Excerpt -

--------------------

EP0322850A1

EP0322850A1 - Electromagnetic air control valve for an internal combustion engine fuel supply device

Info

Publication number: EP0322850A1
Application number: EP19880121695
Authority: EP
Inventors: Innocenzo Triolo; Gino Baldi
Original assignee: Weber SRL
Current assignee: Weber SRL
Priority date: 1987-12-24
Filing date: 1988-12-27
Publication date: 1989-07-05
Also published as: IT8768126A0; US4909475A; IT1211628B; BR8806882A

Abstract

A valve comprising a body (1) having a cylindrical sliding seat (2) and an opening (3) for the passage of air; a plunger (5) sliding axially inside the aforementioned seat, for regulating the aforementioned air supply opening (3); and an electromagnet (6) the core 10) of which presents a rod (11) fitting through an axial hole (12) on the plunger. According to the present invention, the plunger is connected elastically to the rod by means of two springs (13, 14), each designed to exert elastic force on the plunger in the opposite direction to that of the other spring; regulating means (17) being provided for enabling predetermined preloading of both springs.

Description

The present invention relates to an electromagnetic air control valve for an internal combustion engine fuel supply device, in particular, for controlling air supply along a duct connecting two zones, respectively up- and downstream from the throttle valve.
Valves of the aforementioned type substantially comprise a body having a cylindrical sliding seat, and an opening enabling the passage of air and coming out inside said seat; a plunger sliding axially inside said seat, for regulating said air supply opening; and an electromagnet having a core designed to control displacement of the plunger when the electromagnet is energized.
Said core presents a rod, to the end of which the plunger is fitted by means of a threaded nut screwed on to the threaded end of the rod and resting on an annular collar on the same. Between the rod and a shoulder on the core, a helical spring is inserted coaxial with the rod.
Said plunger substantially comprises an outer wall of nonmagnetic material, designed to mate with the surface of said sliding seat; and an inner bush of magnetic material, connected to said wall by means of adhesive.
Valves of the aforementioned type present a number of drawbacks.

--------------------

Information shown -
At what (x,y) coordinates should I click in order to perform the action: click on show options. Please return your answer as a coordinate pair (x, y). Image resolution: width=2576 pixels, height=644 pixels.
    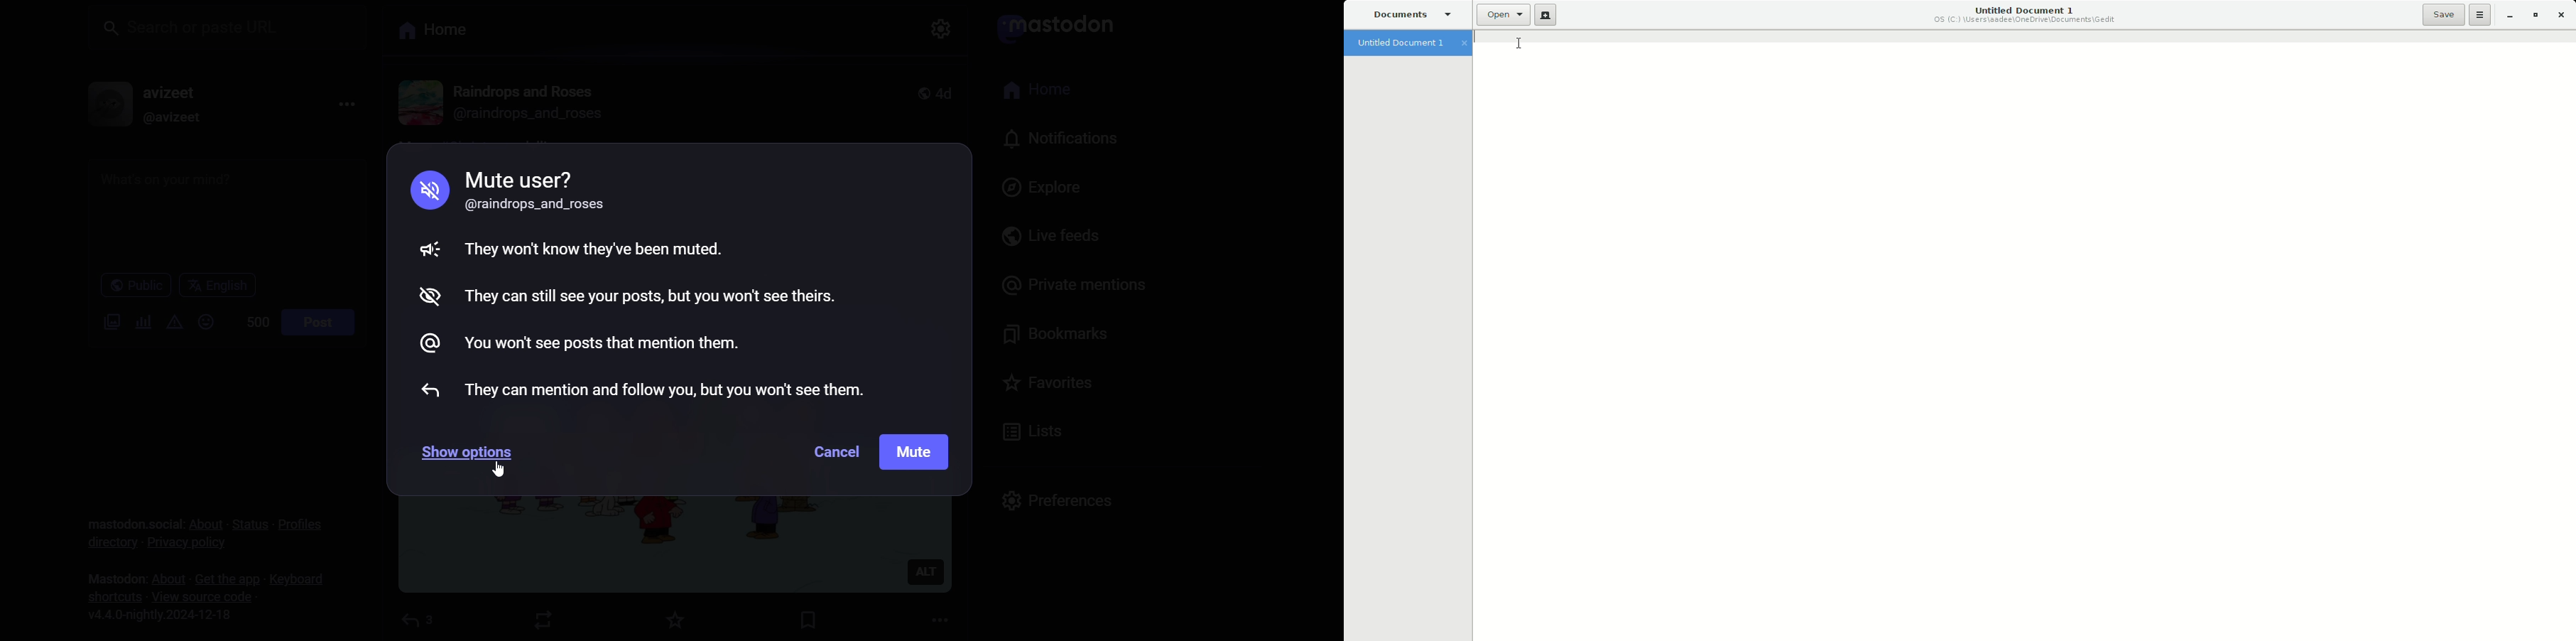
    Looking at the image, I should click on (474, 456).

--------------------

Parts of the exercise -
1. In the valve patent above, what material forms the plunger's outer wall?
2. Carry on the valve patent description from its final sentence.

Answers in order -
1. Nonmagnetic material.

2.
First and foremost, no strictly accurate relationship can be determined between displacement of the plunger, and consequently the air supply opening through the valve, and the amount of current supplied to the electromagnet; which relationship depends on the rigidity of the spring between the core and plunger, and on preloading of the spring at the valve assembly stage. As the springs used on different valves, however, cover a fairly wide rigidity range, and preloading of the spring at the assembly stage cannot be regulated by calibrating the valve, actual performance of the air supply opening through the valve as a function of current supply to the electromagnet may differ widely in relation to theoretical performance.
Moreover, axial displacement of the plunger inside the cylindrical sliding seat may be accompanied by friction of such an extent as to further affect the relationship between the air supply opening and current supply to the electromagnet. For part of its stroke, in fact, the plunger comes partially out of the seat, for ensuring the electromagnetic force exerted by the core on the plunger is maintained constant throughout the entire stroke. As such, the guiding action performed by the seat on the lateral surface of the plunger is not constant throughout the entire stroke of the plunger, and may even be totally insufficent when part of the plunger is actually outside the seat.
Moreover, impurities in the air fed through the valve are invariably deposited between the outer surface of the plunger and the sliding seat, thus further increasing friction between the two parts, which may even result in seizing of the plunger itself.
Finally, fatigue on the plunger may result in the bush coming away from the wall of the same.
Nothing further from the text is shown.